▶ Exercise requirements
Please pull out every line of the material below that contains the word "Click", copying each one unchanged.

▶ Stored records
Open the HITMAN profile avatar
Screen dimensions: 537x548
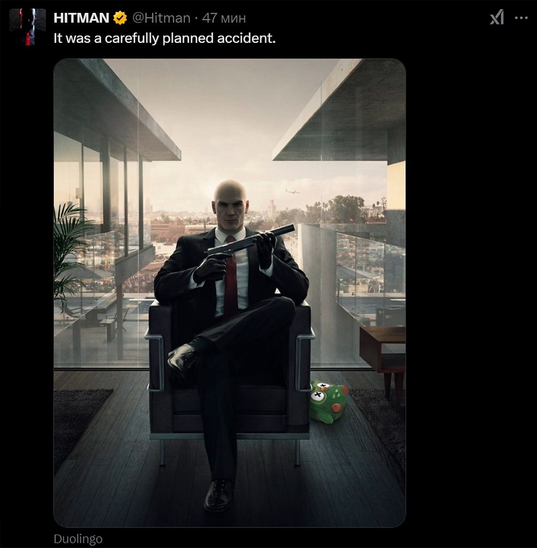point(27,26)
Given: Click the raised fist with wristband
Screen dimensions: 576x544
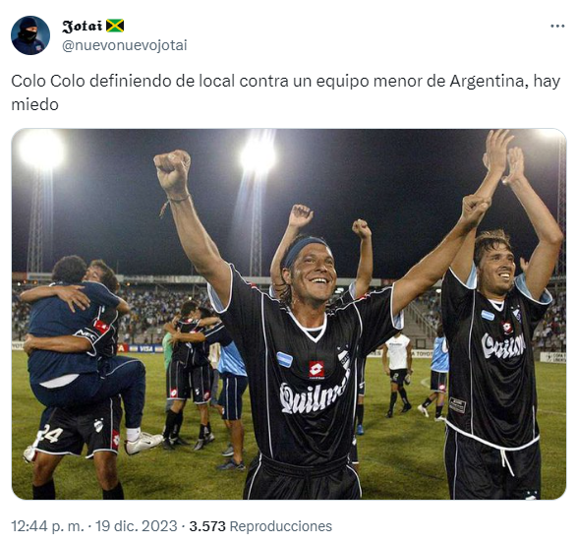Looking at the screenshot, I should (x=173, y=171).
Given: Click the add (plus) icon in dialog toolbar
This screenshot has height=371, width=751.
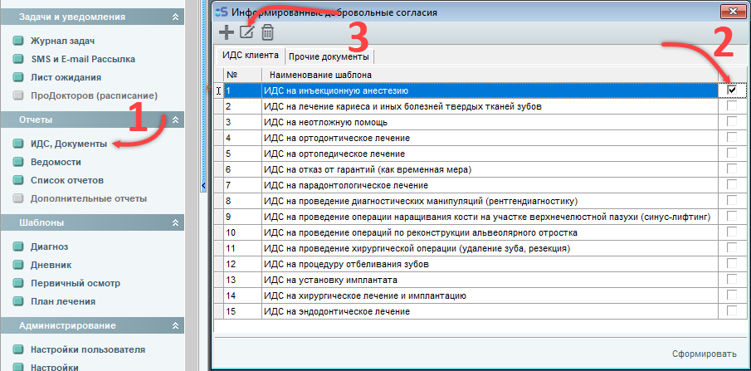Looking at the screenshot, I should [226, 32].
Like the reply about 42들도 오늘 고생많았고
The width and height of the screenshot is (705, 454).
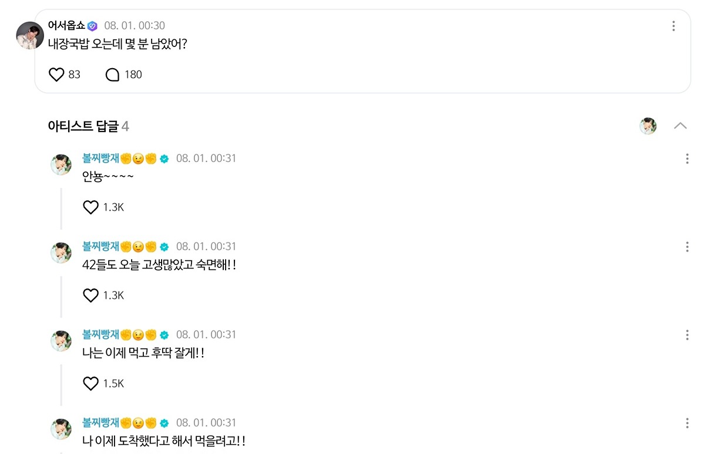pos(90,295)
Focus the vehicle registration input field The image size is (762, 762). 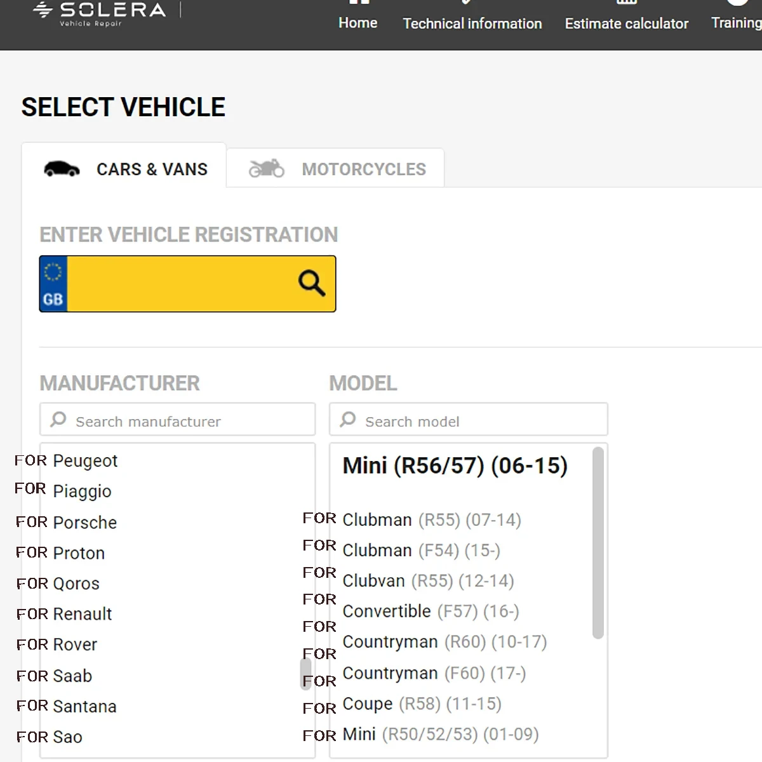(x=181, y=284)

▶ Task output
Given: Click the raised fist with wristband
Given: Click the add (plus) icon in dialog toolbar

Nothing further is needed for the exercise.